WHAT YOU NEED TO DO
1) Say whether each statement agrees with the forum thread on R600 and G80 graphics chips: (a) Jawed's shader code is HLSL, (b) OpenGL guy's calculations put the shader at about 4 cycles on R520, (c) R600 favors texture lookups over math. For each, answer yes or no and quote the deciding words.
2) Write a continuation of the forum thread on R600 and G80 graphics chips, starting after its last sentence.

TEXT PROVIDED
==========

Yes, that's the overall idea. Less bottlenecks, and less compiler / game designer wizardry needed.

Then again, if you go those extra miles, R600 can beat the G80 by a good margin. Although you could optimize for the G80 as well, although the difference between average and peak will be a lot smaller for that chip.

And improved drivers/compilers can make a difference for both, but again mostly for R600.

Edit: and they both like math much better than texture lookups, R600 especially.

OpenGL guy · May 21, 2007

Jawed said:
Code:

struct vertex { float4 colorA : color0; float4 colorB : color1; }; float4 main(vertex IN) : COLOR { float4 A = IN.colorA.xyzw; float4 B = IN.colorB.xyzw; return normalize((A+B)/(A*B)); }

that runs in 9 cycles on R580. How many on G80 and R600? What's the resulting utilisation in both? I'll prolly get a slap on the wrist from Bob for over-egging the SF/interpolations...

9 cycles on R580? Is that measured performance or theoretical? My calculations show 9 cycles on R520 and ~4 cycles on R580.

Jawed · May 21, 2007

OpenGL guy said:
9 cycles on R580? Is that measured performance or theoretical? My calculations show 9 cycles on R520 and ~4 cycles on R580.

I wrote that inside GPU Shader Analyzer, so yes it shows as 9 and 4 cycles respectively. I didn't want to confuse by posting the latter. To be fair, I was being sloppy, I should have said "9 instruction slots" not "cycles". Sorry about that.

Hey, while you're here, is that Cg or HLSL I wrote?

Ooh, and, how many instruction slots in R600? Pretty please? Just curious...

Jawed

Rys · May 21, 2007

Jawed said:
I wrote that inside GPU Shader Analyzer, so yes it shows as 9 and 4 cycles respectively. I didn't want to confuse by posting the latter. To be fair, I was being sloppy, I should have said "9 instruction slots" not "cycles". Sorry about that.

Hey, while you're here, is that Cg or HLSL I wrote?

Ooh, and, how many instruction slots in R600? Pretty please? Just curious...

Jawed

HLSL, and 9 or 10 clocks for R600......

OpenGL guy · May 21, 2007

Rys said:
HLSL, and 9 or 10 clocks for R600......

You mean "slots", right?

Kaotik · May 22, 2007

chavvdarrr said:
How many games (or any apps) using GS will be launched in next 12 months?
Last I heard AMD won't name even a single one after being directly asked.
Until such app is released, GS hardware in R600 is just bunch of useless transistors.

Maybe this was already answered but one such title should be Flight Simulator X's with the DX10 patch, as someone part of the team working on it talked about how much faster R600 was than G80 with geometry shaders on the game.

==========

DATA SECTION
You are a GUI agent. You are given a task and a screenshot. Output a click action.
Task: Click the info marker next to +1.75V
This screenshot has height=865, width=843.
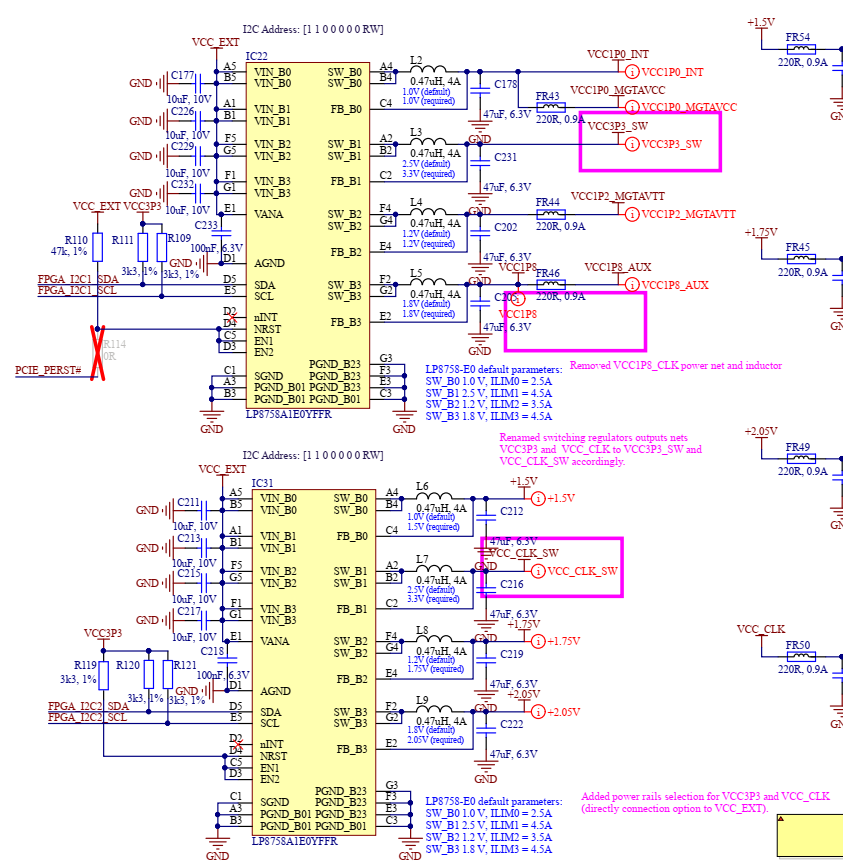tap(538, 641)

==========

TASK-BY-TASK RESULTS
1)
(a) Yes: "HLSL, and 9 or 10 clocks for R600......"
(b) No: "My calculations show 9 cycles on R520 and ~4 cycles on R580."
(c) No: "they both like math much better than texture lookups, R600 especially."

2)
For "useless transistors", the G80 and R600 both have unified shaders, DX10 specifies unified featureset (or what should it be called?) for pixel, vertex and geometry shaders, I fail to see where the "useless transistors" sit in this scheme.

Nick · May 22, 2007

OpenGL guy said:
9 cycles on R580? Is that measured performance or theoretical? My calculations show 9 cycles on R520 and ~4 cycles on R580.

Don't they have the exact same shader units?

aeryon · May 22, 2007

Dave Baumann said:
Sorry, but this is complete nonsense.

UVD is not related to HDMI and HDMI audio - the HDMI and HDMI audio capabilities are a function of HD 2900 XT. HDMI 1.2 is fully compatible with HD DVD and Blu-ray, HDMI 1.3 contains only optional specs and at present the majority of HD users will miss very little from not having the functionality.

hmmm I don't want to be rude but sorry too, I don't think it's nonsense. I think You mixed up my mind and/or you did not understood what I said. I will try to be more clear here:

1/ I agree that UVD has nothing to do with HDMI and I never said that (Look, it has a point mark separating my my sentences about HDMI and UVD. but if You prefer, next time, I will go to next line to make it as really different points like I'm doing now).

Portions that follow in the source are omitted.